◆ Quoted passage:
Our Directors' report is presented in four sections – the Business review, Other disclosures, our Corporate governance report and the Directors' remuneration report. The Directors' report represents the management report of the Group.
 

Group overview

During the year, we completed the final stages of our transformation programme. We took action to reduce risk and increase certainty in respect of our pension schemes' position. The Group has achieved also a financing arrangement to July 2015 that reflects the financial strength of the business.

Group financial overview

Overall Group revenue has reduced 4.2% to £395.4 million (2010: £412.8 million). In the second half of the year, we have seen revenue growth in our core markets, compared to the first half of the year. This has been offset by the continued effect of the disposal of certain break fix activities to Phoenix IT Group in January 2010 and of reduced volume on lower margin activities.

Group EBITDA before exceptional items has increased to £76.0 million (2010: £69.8 million) benefiting from a reduction in operating costs across the Group and our continued focus on higher margin activities.

Depreciation and amortisation has reduced by £5.7 million to £27.3 million (2010: £33.0 million) which reflects mainly the reduced amortisation of intangible assets arising on acquisition.

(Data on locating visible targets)
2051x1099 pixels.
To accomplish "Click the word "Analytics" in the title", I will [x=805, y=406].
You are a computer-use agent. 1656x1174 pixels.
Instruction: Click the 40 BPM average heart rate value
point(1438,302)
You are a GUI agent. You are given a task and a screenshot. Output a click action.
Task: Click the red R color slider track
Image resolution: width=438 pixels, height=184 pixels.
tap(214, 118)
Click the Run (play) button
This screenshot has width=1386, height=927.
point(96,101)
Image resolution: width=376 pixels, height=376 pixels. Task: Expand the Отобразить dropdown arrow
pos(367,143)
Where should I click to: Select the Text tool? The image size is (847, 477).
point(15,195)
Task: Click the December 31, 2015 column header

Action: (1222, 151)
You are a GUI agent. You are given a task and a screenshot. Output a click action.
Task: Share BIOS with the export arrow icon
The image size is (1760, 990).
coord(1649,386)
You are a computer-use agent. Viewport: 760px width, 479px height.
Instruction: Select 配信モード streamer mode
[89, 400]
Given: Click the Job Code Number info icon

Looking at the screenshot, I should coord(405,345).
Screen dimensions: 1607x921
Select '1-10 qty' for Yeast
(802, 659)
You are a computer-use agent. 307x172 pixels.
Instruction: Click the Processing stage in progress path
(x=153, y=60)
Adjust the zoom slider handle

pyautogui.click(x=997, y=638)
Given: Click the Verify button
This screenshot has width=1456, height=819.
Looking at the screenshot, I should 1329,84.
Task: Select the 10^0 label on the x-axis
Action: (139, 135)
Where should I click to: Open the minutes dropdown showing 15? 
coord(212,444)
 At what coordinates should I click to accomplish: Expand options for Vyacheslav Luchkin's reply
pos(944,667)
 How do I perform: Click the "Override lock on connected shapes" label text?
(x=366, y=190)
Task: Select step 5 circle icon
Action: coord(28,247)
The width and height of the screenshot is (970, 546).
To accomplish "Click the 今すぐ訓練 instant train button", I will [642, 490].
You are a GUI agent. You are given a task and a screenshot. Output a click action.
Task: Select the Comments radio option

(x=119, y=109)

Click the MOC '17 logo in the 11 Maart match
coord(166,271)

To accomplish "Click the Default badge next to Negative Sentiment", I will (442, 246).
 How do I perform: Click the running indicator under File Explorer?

◆ Exercises:
**1.** In the Directors' report excerpt, rewrite the stretch from "Group financial overview" through "arising on acquisition." so that "operating costs" becomes "administrative costs".
**2.** Answer these questions from the Directors' report excerpt:
(a) How many sections is the Directors' report presented in?
(b) To what date does the Group's financing arrangement run?
(c) What was the Group's depreciation and amortisation after its reduction?

◆ The replies:
**1.**
Group financial overview

Overall Group revenue has reduced 4.2% to £395.4 million (2010: £412.8 million). In the second half of the year, we have seen revenue growth in our core markets, compared to the first half of the year. This has been offset by the continued effect of the disposal of certain break fix activities to Phoenix IT Group in January 2010 and of reduced volume on lower margin activities.

Group EBITDA before exceptional items has increased to £76.0 million (2010: £69.8 million) benefiting from a reduction in administrative costs across the Group and our continued focus on higher margin activities.

Depreciation and amortisation has reduced by £5.7 million to £27.3 million (2010: £33.0 million) which reflects mainly the reduced amortisation of intangible assets arising on acquisition.

**2.**
(a) Four
(b) July 2015
(c) £27.3 million